Bir kez daha milli irade duvarına tosladı.

Bu saatten sonra kendi partisinden de geçer not alamayabilir.

Normalde kesinlikle alamaz ama CHP’nin delege yapısı nedeniyle ben CHP adına hala çok umut besleyemiyorum. Ama bir kavganın çıkmasını da mutlaka bekliyorum.

Diğer kaybeden Meral Akşener.
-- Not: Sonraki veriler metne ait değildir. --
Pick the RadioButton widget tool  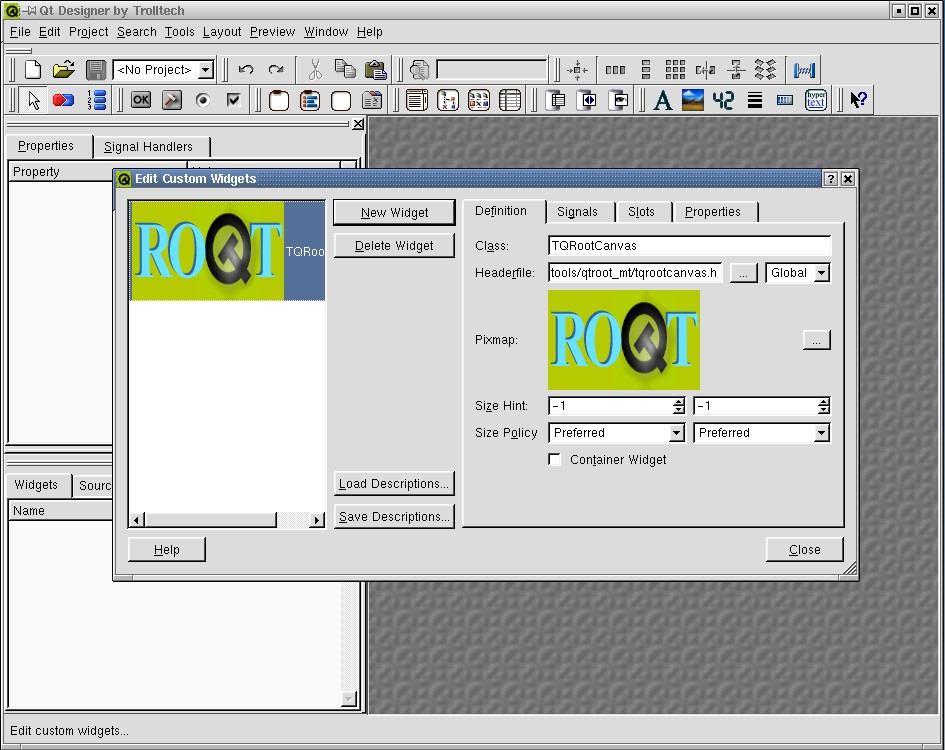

Kumar masası diyerek kalktığı masaya tekrar oturduğu an kaybetmişti aslında. 14 Mayıs’taki hezimetin ardından keskin bir karar alarak 24-25 Haziran'da partisinin '3'üncü Olağan Kurultayı'nın gerçekleştirileceğini açıklayarak parti içindeki huzursuzluğu dolaylı yoldan da işaret etmişti aslında. İYİ Parti’de de bir koltuk kavgası yaşanabilir diye düşünüyorum.

Üçüncü kaybeden ise Temel dede! Kemal Kılıçdaroğlu’nun adaylığını anons etme göreviyle şereflendirilen Temel dedenin de artık siyaset sahnesinden çekileceğini düşünüyorum.

Peki DEVA, Gelecek ve Demokrat Parti?

Bu yüzde küsürlük partiler konusunda ise düşüncem başka.

Bu partiler seçimin kaybedeni değil, aksine kazananlarıdır. Resmen CHP’yi dolandırdıklarını da söyleyebilirim. Bedavadan bir sürü vekillik aldılar. Bunu keyfini süreceklerdir 5 yıl boyunca.

Tabi ilerleyen zamanlarda bu partilerdeki vekillerin de genel merkezleri ile uyumlu çalışıp çalışmayacağını göreceğiz. Ben bazı vekillerin eski partilerine dönmeseler bile meclisteki oylamalarda Cumhur İttifakı’ndan yana tavır alabileceğini tahmin ediyorum.

Bekleyip göreceğiz.

Şimdilik ilk yorumlarım bu şekilde.

Türkiye’nin yeni yüzyılının milletimize huzur ve refah getirmesini temenni ediyor, Sayın Cumhurbaşkanımız Recep Tayyip Erdoğan’a yeni döneminin hayırlı olmasını diliyorum.